On December 6, 1995, His Grace Bishop Antonio Chedraoul of Mexico, Venezuela, Central America, and the Caribbean, of the Patriarchate of Antioch, formally brought Orthodox Christianity to Guatemala with the recognition of the monastery with its three nuns and twenty-five parishioners under the leadership of Mother Inés.
Over the following years the monastery grew, adding buildings to the land donated by Federico Bauer. On November 8, 2007, an assemblage of clergy and nuns, led by Archbishop Antonio, came to Guatemala on the occasion of consecrating the church (Iglesia católica apostólica orthodoxa de Guatemala) at the monastery.
Orphanage
In 1996, the government of Guatemala gave the monastery control of the Hogar Rafael Ayau Orphanage in Guatemala City. The orphanage was originally founded in 1857 by Rafael Ayau, an ancestor (great-great-grandfather) of Mother Inés. At its founding Don Rafael placed the management of the orphanage in the hands of monks from the charity organization "Caridad". In 1960, the government of Guatemala took control of the orphanage and deported the monks. Under government control, the orphanage deteriorated until in 1996 President Álvaro Arsu took action and turned over control of the orphanage to the nuns of Holy Trinity Monastery, an action that probably no one else in Guatemala would have made.

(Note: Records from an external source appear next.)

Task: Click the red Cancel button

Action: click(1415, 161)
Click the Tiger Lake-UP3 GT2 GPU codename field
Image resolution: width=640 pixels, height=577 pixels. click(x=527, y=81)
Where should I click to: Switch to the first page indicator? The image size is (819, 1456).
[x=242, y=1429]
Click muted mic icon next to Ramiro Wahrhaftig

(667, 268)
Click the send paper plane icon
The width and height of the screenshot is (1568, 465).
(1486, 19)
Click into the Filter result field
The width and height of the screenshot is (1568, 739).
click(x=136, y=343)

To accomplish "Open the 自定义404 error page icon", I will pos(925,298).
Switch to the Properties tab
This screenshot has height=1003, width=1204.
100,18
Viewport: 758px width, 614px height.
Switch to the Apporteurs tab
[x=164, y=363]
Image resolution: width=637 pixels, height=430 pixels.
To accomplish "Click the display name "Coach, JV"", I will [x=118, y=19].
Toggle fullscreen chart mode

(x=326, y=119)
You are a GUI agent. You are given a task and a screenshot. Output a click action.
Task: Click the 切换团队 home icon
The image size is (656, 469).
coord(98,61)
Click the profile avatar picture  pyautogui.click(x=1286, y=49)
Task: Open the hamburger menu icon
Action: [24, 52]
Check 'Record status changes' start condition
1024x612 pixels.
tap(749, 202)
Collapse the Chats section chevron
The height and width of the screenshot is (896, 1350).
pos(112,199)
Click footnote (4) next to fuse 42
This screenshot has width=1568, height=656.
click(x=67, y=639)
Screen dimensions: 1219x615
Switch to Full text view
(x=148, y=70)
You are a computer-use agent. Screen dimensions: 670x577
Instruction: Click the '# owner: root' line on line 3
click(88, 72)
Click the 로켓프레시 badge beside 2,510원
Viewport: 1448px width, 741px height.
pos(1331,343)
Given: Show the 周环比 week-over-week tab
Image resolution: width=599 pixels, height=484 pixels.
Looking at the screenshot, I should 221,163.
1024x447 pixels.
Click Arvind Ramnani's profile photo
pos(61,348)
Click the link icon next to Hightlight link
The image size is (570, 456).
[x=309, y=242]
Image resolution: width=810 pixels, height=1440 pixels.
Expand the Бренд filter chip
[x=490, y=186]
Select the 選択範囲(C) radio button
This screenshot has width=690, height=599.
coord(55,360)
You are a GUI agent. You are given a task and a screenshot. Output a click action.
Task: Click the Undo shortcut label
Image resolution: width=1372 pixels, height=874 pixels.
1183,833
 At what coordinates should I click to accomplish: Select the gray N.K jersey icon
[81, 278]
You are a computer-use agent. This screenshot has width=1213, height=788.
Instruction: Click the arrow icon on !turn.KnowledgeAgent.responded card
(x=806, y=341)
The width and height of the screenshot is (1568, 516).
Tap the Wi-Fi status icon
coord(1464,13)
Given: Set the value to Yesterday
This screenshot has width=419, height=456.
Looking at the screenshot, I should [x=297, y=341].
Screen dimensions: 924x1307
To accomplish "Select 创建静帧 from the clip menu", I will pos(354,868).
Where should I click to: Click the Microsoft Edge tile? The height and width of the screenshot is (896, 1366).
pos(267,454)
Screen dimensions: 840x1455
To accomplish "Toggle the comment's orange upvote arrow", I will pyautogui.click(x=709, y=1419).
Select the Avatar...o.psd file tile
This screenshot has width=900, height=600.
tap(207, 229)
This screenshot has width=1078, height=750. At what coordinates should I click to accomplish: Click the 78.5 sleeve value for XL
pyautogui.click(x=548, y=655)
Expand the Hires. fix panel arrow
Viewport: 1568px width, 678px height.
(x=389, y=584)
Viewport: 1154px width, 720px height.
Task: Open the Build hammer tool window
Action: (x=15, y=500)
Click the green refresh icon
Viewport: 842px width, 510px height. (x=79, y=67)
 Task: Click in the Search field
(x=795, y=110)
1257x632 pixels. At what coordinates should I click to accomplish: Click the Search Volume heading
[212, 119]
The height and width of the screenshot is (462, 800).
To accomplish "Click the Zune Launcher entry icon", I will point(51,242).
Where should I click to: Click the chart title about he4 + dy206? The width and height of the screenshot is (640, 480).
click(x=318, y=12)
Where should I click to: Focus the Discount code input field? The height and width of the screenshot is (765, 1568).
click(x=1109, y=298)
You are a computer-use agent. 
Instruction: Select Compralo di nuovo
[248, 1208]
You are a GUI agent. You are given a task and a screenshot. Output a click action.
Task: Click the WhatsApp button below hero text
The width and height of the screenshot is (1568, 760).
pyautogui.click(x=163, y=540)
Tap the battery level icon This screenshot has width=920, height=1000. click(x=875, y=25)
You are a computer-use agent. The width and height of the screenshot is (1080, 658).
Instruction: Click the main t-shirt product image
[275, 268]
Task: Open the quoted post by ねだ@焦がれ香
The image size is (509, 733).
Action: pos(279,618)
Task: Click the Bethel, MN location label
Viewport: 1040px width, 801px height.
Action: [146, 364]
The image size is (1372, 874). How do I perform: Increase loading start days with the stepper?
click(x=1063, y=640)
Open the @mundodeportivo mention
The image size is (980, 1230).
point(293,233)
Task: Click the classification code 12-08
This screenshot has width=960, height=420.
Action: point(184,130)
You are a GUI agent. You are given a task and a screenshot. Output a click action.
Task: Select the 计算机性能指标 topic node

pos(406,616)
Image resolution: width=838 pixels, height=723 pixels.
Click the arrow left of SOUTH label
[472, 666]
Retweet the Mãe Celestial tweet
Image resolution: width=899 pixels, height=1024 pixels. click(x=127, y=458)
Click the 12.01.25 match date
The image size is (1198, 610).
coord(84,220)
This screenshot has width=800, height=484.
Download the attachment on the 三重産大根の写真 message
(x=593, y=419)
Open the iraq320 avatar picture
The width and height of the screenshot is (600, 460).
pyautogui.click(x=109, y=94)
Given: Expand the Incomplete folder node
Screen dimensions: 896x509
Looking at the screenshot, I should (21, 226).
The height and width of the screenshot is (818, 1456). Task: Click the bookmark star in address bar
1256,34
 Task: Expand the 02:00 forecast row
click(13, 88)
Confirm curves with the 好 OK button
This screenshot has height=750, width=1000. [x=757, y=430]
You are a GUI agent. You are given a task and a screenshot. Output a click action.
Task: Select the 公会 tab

Since 1996, the House of Rafael Ayau has provided shelter and education to the high-school level to children from newborn babies to adolescents of sixteen years of age, imbued with basic Orthodox concepts. In February 1997, the Church of the Transfiguration of the Lord was blessed in the orphanage building. As a priest has not been assigned to the church in the orphanage, services, led by a reader, are routinely held supported by two children's choirs that sing antiphonically. The orphanage is the oldest and largest in Guatemala. Throughout the Month of July 2013, the orphanage relocated from the troubled urban district to the countryside monastery campus.